__STORED DATA__
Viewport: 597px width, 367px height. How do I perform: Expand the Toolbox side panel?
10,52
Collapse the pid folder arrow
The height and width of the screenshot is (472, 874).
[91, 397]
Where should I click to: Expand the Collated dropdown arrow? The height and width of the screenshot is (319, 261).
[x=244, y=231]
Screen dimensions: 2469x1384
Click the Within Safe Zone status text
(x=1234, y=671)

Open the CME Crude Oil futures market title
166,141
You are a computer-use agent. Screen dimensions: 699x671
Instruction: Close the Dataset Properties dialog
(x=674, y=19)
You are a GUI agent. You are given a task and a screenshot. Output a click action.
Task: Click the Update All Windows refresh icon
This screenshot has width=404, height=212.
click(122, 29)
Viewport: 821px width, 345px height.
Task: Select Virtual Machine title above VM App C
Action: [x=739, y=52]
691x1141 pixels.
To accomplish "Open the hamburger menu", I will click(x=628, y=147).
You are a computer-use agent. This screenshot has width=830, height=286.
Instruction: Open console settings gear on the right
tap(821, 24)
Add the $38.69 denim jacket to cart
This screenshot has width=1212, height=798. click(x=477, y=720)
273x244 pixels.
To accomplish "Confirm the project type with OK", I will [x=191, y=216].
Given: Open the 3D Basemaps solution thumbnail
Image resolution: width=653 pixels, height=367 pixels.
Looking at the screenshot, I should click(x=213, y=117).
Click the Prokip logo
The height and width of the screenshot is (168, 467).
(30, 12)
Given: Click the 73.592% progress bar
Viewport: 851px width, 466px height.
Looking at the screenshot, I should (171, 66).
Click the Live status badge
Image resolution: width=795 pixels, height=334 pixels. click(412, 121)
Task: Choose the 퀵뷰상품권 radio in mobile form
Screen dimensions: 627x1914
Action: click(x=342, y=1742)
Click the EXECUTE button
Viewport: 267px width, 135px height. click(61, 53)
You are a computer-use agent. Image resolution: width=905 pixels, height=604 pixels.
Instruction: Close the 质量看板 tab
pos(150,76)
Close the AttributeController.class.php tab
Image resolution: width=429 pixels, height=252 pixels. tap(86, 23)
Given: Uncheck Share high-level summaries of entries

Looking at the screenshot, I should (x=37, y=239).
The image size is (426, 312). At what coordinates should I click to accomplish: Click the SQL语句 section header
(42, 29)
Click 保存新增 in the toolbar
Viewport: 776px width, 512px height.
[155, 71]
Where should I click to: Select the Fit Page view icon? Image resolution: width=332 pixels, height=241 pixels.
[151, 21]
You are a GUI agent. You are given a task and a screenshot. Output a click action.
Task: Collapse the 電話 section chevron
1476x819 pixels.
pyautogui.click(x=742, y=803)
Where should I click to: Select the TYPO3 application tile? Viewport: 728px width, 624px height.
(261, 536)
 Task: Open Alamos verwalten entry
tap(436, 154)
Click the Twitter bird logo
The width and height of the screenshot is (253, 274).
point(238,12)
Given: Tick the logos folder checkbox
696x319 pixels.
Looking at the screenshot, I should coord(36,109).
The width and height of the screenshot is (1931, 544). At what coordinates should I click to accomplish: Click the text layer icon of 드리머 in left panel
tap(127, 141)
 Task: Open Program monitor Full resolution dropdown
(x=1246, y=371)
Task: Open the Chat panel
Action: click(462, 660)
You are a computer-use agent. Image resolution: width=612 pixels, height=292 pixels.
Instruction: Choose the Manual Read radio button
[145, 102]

__STATED PROBLEM__
Arrange the material, from the line with "Given: Click the 73.592% progress bar" through the last line, as a Markdown table with the columns Row and Line. Number each line and skip any blank ones.

__COMPLETE OUTPUT__
| Row | Line |
|---|---|
| 1 | Given: Click the 73.592% progress bar |
| 2 | Viewport: 851px width, 466px height. |
| 3 | Looking at the screenshot, I should (171, 66). |
| 4 | Click the Live status badge |
| 5 | Image resolution: width=795 pixels, height=334 pixels. click(412, 121) |
| 6 | Task: Choose the 퀵뷰상품권 radio in mobile form |
| 7 | Screen dimensions: 627x1914 |
| 8 | Action: click(x=342, y=1742) |
| 9 | Click the EXECUTE button |
| 10 | Viewport: 267px width, 135px height. click(61, 53) |
| 11 | You are a computer-use agent. Image resolution: width=905 pixels, height=604 pixels. |
| 12 | Instruction: Close the 质量看板 tab |
| 13 | pos(150,76) |
| 14 | Close the AttributeController.class.php tab |
| 15 | Image resolution: width=429 pixels, height=252 pixels. tap(86, 23) |
| 16 | Given: Uncheck Share high-level summaries of entries |
| 17 | Looking at the screenshot, I should (x=37, y=239). |
| 18 | The image size is (426, 312). At what coordinates should I click to accomplish: Click the SQL语句 section header |
| 19 | (42, 29) |
| 20 | Click 保存新增 in the toolbar |
| 21 | Viewport: 776px width, 512px height. |
| 22 | [155, 71] |
| 23 | Where should I click to: Select the Fit Page view icon? Image resolution: width=332 pixels, height=241 pixels. |
| 24 | [151, 21] |
| 25 | You are a GUI agent. You are given a task and a screenshot. Output a click action. |
| 26 | Task: Collapse the 電話 section chevron |
| 27 | 1476x819 pixels. |
| 28 | pyautogui.click(x=742, y=803) |
| 29 | Where should I click to: Select the TYPO3 application tile? Viewport: 728px width, 624px height. |
| 30 | (261, 536) |
| 31 |  Task: Open Alamos verwalten entry |
| 32 | tap(436, 154) |
| 33 | Click the Twitter bird logo |
| 34 | The width and height of the screenshot is (253, 274). |
| 35 | point(238,12) |
| 36 | Given: Tick the logos folder checkbox |
| 37 | 696x319 pixels. |
| 38 | Looking at the screenshot, I should coord(36,109). |
| 39 | The width and height of the screenshot is (1931, 544). At what coordinates should I click to accomplish: Click the text layer icon of 드리머 in left panel |
| 40 | tap(127, 141) |
| 41 |  Task: Open Program monitor Full resolution dropdown |
| 42 | (x=1246, y=371) |
| 43 | Task: Open the Chat panel |
| 44 | Action: click(462, 660) |
| 45 | You are a computer-use agent. Image resolution: width=612 pixels, height=292 pixels. |
| 46 | Instruction: Choose the Manual Read radio button |
| 47 | [145, 102] |